8. Ezequiel: El amor queda

746 74 316
                                    

—No me digas nada, mocoso endemoniado, todos ya me han dicho que lo vas a decir. ¡Absolutamente todos!

Ezequiel

El regreso de Pablo al internado me cayó como agua fría, por no decir congelada. Llegó campante con ropa de calle y de la mano de su madre quien a su vez acarreaba a un bebe dormitando en su cochecito.

Era la hora del receso y ver a Pablo saliendo de la dirección dejó a casi todos (me negaría a creer que fue una totalidad absoluta solo porque sí) al borde de los pasillos y las ventanas, formando filas marrones de mirones curiosos, asomando más y más las cabezas como si se tratara de una celebridad.

Tenía que pasar de todos modos ¿no? Tendría que enfrentarme a las verdaderas consecuencias de lo que hice, y Pablo poseía todo el derecho de hacer conmigo lo que quisiera. Me convencí a mí mismo de que estaría listo para lo que fuera que me dijera, hiciera, se vengara, yo que sé; pero en realidad, así Salvador me dijera que no habría otra posibilidad salvo a que me perdonase, me aterraba hasta ese supuesto perdón suyo. Y sin duda alguna, lo peor para mí sería acobardarme y no darle siquiera la cara como si el indignado fuera yo. ¿Qué cara tendría yo para hacer algo así? Ni hablar. En definitiva, eso sería lo peor.

Estaba saliendo de la cafetería junto a Salvador cuando me enteré que Pablo había regresado. Me dio como una parálisis tensando todo mi cuerpo. Salvador empezó a decir muchas cosas que no recuerdo bien, seguro serían consuelos que no merecía, innecesarios temería decir. Y ni bien se oyó que regresaría sin su madre a su cuarto, fui corriendo como autómata hacia su habitación. No me despedí ni nada de Salvador, mas cuando volteé atrás para verle, él estaba allí, sonriendo satisfecho solo arqueando la fisura de sus labios y achinando sus ojos. No necesitaba tantas formalidades con él, era algo que se sumaba a las infinitas cosas que me hacían amarlo.

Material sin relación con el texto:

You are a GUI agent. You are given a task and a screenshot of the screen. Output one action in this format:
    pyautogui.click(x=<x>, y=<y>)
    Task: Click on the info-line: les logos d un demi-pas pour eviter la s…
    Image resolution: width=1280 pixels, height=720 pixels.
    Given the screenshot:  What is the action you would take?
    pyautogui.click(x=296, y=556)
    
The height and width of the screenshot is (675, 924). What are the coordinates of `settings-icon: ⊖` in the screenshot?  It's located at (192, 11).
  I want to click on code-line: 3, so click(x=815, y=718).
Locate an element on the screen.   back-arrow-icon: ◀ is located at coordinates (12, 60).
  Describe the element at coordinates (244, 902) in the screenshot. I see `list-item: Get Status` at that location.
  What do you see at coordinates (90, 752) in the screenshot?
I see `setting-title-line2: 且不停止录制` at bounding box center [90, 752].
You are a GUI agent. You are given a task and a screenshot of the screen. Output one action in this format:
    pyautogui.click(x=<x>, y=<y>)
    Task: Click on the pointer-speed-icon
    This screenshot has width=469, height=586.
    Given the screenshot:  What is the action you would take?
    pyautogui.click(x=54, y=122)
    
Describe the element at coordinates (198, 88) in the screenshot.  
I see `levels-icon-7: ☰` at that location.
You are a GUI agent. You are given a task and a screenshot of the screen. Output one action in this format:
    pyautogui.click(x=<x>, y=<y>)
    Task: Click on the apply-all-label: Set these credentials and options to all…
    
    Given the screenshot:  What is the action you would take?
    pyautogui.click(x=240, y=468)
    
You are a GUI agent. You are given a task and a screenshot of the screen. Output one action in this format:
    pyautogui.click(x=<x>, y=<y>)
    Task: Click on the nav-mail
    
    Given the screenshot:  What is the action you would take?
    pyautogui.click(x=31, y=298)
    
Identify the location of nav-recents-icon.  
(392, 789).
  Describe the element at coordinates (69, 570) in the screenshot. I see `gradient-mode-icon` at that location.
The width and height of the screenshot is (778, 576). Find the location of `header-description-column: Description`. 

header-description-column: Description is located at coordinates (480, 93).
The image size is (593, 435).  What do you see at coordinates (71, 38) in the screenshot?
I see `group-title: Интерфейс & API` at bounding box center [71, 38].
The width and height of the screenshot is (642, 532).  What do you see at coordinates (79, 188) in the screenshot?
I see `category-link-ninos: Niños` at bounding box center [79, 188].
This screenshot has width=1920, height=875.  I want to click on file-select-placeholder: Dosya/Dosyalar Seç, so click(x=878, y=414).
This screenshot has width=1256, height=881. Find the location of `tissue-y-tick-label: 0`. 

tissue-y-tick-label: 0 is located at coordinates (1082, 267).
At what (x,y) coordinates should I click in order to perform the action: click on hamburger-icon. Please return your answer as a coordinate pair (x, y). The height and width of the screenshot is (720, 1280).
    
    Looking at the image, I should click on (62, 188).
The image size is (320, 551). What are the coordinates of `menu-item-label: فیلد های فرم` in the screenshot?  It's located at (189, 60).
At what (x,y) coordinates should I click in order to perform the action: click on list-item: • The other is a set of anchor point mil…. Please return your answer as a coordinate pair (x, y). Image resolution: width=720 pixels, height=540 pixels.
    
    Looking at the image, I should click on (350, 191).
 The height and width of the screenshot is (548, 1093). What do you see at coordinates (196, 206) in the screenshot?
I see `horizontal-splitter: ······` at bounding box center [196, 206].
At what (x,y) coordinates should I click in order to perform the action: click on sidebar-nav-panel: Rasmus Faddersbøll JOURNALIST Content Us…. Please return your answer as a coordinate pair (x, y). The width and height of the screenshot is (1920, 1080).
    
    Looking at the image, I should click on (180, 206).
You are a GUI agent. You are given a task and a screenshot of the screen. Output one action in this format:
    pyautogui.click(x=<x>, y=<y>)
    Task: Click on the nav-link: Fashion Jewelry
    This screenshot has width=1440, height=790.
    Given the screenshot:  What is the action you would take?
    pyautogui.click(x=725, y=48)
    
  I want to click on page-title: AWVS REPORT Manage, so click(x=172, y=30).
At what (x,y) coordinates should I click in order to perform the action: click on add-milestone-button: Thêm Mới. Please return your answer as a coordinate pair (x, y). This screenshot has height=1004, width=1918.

Y pareció irse cada miedo en mí por unos instantes.

Miedos que se inyectaron de nuevo en mi piel cuando tuve esa puerta semiabierta cara a cara, cara a perilla o como se tenga que decir. Miedos que también se colaron en curiosidad cuando oía ambas voces de los dueños de ese cuarto.

—Creí que regresarías en una tumba, Pa-bli-to —jactó Jorge apoyando la espalda en el soporte de su camarote—. Y tendríamos todos que tirarte pétalos ahí como desfile de la bandera.

—¡Ay ya cállate! —gritó en euforia Pablo. Su voz sonaba como ahogada, debía tener algo en la boca. Desde mi perspectiva no vi lo que hacía—. Lo único que sabes hacer es cacarear y tirar tu caca a mí. Ya aburres, en serio. Y por favor, mejor vete que podría contagiarte.

—Ahora te haces la buena gente, "el pobrecito enfermito" —dijo Torres agudizando su voz para ridiculizarlo—. No engañas a nadie con esas fintas de porquería.

—¡Por el amor de Dios, Jorge! —exclamó Pablo harto, dejando lo que sea que estuviera haciendo para dirigirse hacia su compañero—. ¿Qué demonios hice para merecer esto? Y no soy ningún idiota para darme cuenta que tuviste algo que ver con mi contagio de tuberculosis, desgraciado.

—No te hagas el inocente. Tú sabes lo que hiciste —gruñó Torres—. No tienes pruebas, mis manos están limpias.

—No, Jorge, no lo sé —reaccionó más calmado. Respondió tan rápido como para formular un pensamiento. No sería la primera vez que tenían esa conversación—. ¡Maldita sea! Te lo he dicho millones de veces. Pa' mi que te has enamorao de mí ¿eh? Y lo digo en se... —Rompió a carcajadas antes de terminar la frase—. Bueno, en realidad...

Rio hasta no poder mantenerse de pie.

—Tanta telenovela barata te ha terminado de romper el cerebro, la verdad —pronunció con ironía—. Si fuera homosexual tendría mejores gustos —suspiró para relajarse. Sin ofenderse, o inmutarse ¿acaso ese tema también lo habían discutido antes?